#### INFORMATION SUPPLIED:
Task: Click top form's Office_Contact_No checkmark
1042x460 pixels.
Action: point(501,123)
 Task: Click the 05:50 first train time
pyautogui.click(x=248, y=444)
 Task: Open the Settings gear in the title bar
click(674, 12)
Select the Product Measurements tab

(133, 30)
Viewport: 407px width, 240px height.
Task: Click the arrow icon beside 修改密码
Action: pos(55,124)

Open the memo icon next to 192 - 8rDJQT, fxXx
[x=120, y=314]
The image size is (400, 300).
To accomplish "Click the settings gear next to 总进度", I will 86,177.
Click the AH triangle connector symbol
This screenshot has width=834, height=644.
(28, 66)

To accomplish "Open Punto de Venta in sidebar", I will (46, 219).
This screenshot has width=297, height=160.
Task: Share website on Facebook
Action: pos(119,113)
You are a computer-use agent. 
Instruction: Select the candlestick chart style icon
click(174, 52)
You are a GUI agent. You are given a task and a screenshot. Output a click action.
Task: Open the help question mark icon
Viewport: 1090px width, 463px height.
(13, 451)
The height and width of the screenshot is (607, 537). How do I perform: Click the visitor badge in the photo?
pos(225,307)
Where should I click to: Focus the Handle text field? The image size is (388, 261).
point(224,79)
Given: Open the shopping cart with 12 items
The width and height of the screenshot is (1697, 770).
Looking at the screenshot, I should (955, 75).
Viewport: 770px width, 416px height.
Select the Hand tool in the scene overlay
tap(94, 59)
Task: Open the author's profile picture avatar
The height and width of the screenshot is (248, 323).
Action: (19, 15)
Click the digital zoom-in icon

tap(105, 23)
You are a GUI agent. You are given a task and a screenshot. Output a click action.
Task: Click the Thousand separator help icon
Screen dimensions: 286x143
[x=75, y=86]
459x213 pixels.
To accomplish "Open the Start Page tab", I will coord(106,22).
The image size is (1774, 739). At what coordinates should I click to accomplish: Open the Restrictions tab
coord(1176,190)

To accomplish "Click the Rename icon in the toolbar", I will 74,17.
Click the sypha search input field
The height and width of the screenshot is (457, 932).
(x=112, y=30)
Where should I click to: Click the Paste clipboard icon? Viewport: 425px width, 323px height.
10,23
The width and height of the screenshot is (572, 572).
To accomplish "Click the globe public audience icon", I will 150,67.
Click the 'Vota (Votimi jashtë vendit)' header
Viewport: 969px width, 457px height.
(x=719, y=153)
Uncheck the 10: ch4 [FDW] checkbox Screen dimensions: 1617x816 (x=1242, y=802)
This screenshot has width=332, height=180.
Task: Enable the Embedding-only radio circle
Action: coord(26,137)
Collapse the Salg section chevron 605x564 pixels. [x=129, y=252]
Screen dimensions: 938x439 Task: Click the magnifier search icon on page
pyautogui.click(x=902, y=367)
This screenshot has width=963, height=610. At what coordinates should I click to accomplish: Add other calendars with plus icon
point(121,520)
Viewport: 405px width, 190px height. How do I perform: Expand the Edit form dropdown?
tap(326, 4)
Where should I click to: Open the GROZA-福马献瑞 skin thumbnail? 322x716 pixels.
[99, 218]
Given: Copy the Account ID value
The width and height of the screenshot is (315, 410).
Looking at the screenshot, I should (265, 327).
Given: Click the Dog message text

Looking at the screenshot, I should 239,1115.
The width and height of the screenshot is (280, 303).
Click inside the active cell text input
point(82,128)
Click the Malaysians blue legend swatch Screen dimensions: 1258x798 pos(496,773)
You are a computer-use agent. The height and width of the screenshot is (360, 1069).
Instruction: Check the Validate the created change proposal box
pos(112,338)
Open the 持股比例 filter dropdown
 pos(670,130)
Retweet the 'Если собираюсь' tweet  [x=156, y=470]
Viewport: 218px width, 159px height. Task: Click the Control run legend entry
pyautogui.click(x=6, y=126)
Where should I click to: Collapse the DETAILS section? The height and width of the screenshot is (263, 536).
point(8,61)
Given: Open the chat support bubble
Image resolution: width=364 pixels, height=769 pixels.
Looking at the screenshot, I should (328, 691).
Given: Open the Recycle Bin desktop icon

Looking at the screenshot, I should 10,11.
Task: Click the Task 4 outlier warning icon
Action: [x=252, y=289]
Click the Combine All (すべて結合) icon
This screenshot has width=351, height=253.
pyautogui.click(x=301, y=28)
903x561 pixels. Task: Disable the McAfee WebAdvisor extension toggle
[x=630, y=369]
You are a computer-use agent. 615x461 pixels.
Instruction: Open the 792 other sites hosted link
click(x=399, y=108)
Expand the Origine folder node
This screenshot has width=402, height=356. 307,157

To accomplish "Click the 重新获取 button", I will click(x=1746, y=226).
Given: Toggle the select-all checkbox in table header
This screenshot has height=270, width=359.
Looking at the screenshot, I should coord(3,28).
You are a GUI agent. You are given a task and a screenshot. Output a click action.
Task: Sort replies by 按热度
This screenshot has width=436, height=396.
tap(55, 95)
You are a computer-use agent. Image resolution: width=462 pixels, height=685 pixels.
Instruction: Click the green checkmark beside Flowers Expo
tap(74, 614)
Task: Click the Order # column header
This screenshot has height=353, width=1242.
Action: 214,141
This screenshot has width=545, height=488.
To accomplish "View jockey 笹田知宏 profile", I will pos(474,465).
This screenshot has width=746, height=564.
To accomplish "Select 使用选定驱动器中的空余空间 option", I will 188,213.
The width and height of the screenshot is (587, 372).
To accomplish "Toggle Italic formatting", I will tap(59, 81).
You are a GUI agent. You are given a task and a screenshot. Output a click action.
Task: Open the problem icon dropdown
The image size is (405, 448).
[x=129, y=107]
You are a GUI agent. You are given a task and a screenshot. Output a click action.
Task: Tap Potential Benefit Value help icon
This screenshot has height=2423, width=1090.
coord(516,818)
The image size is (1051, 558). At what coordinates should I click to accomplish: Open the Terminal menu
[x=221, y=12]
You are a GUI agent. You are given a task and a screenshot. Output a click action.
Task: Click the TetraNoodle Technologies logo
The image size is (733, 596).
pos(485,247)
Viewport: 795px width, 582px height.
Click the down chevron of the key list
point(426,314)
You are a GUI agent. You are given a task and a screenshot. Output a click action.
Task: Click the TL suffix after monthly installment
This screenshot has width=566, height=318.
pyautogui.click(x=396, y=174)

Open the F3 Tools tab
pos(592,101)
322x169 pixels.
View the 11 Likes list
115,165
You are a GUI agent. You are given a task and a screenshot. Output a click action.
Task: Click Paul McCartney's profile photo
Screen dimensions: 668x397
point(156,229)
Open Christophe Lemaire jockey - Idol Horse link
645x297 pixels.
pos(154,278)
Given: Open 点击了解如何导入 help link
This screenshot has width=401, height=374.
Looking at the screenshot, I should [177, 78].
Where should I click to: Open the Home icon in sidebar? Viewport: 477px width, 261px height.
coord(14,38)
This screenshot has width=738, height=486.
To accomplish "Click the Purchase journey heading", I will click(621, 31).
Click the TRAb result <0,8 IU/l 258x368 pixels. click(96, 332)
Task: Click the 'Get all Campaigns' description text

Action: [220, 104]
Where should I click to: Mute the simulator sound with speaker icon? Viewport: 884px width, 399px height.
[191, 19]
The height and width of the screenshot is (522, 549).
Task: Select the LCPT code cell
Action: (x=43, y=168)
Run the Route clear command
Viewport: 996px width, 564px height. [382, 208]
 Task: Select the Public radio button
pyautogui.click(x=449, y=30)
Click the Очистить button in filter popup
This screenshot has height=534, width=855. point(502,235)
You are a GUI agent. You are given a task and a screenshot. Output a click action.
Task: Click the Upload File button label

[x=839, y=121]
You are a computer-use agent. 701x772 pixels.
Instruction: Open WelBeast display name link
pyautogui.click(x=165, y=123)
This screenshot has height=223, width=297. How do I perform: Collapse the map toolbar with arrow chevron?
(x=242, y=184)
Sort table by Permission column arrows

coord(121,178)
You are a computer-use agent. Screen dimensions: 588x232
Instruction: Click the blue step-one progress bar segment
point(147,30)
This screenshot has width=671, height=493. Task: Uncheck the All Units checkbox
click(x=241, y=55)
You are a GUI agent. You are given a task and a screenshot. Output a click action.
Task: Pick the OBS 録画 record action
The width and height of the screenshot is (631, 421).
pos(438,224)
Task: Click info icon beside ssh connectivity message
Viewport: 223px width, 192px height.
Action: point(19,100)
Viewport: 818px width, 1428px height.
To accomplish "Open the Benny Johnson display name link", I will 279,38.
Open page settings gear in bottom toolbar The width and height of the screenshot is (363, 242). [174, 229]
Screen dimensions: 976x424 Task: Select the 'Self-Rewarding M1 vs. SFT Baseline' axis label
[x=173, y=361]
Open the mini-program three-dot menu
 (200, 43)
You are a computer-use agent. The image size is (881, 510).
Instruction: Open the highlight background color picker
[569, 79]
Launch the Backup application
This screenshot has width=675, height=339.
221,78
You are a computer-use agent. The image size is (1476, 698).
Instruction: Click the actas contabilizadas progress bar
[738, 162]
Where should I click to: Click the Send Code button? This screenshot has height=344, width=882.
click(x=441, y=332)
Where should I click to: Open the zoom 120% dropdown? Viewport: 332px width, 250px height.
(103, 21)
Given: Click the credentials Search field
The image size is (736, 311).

#### DESCRIPTION OF THE TASK:
Only the lines above from the line containing "Collapse the Salg" through the line containing "Given: Copy the Account ID value" should be retyped, exactly and with both ends included.

#### PROBLEM SOLUTION:
Collapse the Salg section chevron 605x564 pixels. [x=129, y=252]
Screen dimensions: 938x439 Task: Click the magnifier search icon on page
pyautogui.click(x=902, y=367)
This screenshot has width=963, height=610. At what coordinates should I click to accomplish: Add other calendars with plus icon
point(121,520)
Viewport: 405px width, 190px height. How do I perform: Expand the Edit form dropdown?
tap(326, 4)
Where should I click to: Open the GROZA-福马献瑞 skin thumbnail? 322x716 pixels.
[99, 218]
Given: Copy the Account ID value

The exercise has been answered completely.